When I walked through the living room, dining room and kitchen I thought 'wow..'. It was gorgeous.

No parking. It's on a busy main road so I'd park on a side street.
Upstairs the main bedroom was gorgeous and big.
Everywhere was beautifully decorated.
I wouldn't need to change any of the decor.

The small bedroom is currently being used as an office. The boiler is in there. It's small. Would just about fit a single bed.
There's a loft with this property with a spiral staircase to get up to it. So I'd need a stair gate for that.

Nice back garden with decking.
But this house is on at £45,000 more than the cottage.

With schools, me ex is very focused on DC going to a school near their house.
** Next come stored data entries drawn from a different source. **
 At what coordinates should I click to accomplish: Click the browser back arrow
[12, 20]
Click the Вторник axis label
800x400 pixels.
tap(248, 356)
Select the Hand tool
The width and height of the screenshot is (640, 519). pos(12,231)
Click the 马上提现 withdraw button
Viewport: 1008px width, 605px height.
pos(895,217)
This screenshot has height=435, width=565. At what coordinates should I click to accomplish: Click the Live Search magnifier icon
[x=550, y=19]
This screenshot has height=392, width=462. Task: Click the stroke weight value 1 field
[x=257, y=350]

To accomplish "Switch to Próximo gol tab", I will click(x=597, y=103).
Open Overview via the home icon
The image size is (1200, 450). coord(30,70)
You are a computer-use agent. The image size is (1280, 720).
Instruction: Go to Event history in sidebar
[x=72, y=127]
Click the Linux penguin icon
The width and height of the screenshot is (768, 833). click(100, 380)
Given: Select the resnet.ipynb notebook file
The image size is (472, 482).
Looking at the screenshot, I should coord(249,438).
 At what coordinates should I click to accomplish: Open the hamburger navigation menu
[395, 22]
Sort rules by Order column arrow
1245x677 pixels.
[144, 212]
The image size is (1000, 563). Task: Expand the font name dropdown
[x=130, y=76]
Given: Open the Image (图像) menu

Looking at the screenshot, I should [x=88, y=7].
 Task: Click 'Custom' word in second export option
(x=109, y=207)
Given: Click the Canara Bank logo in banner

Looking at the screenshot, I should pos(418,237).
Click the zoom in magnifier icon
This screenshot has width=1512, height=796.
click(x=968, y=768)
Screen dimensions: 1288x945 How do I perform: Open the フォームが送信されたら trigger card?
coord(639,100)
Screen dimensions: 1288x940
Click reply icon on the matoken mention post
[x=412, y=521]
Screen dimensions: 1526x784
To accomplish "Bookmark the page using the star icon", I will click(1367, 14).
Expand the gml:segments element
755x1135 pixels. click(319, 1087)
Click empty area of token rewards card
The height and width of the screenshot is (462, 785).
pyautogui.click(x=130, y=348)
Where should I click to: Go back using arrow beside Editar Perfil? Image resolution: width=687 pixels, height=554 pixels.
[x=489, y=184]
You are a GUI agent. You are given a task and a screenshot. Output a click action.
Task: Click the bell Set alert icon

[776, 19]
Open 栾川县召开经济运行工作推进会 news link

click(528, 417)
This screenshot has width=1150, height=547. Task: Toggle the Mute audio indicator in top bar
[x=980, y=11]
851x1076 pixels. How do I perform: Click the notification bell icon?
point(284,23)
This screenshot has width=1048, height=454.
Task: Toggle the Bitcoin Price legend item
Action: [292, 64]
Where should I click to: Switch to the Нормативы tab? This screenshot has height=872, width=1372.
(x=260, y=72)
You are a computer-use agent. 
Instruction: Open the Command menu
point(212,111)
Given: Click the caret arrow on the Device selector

So who knows. DC is 2 and currently at nursery.

OP posts:
Xmasbaby11 · 26/04/2024 20:16

Personally I prefer the sound of the house but I’m not a fan of cottages and village life.

which location is better?

Riverlee · 26/04/2024 20:22

If the cottage is likely to get snapped up, chances are other people are interested in it as well, so you may not get it.

mathanxiety · 26/04/2024 20:25

I would avoid the busy road with the parking difficulty. Also, the boiler in the small bedroom doesn't sound great.

The cottage would be ideal imo. There's just you and your LO, so you don't need to factor in room for expansion to accommodate more DCs, and if you updated the decor it would feel and look (and smell) like yours. The driveway and local natural amenities would be a huge plus for me.

A £45k difference in price is substantial. Money really matters.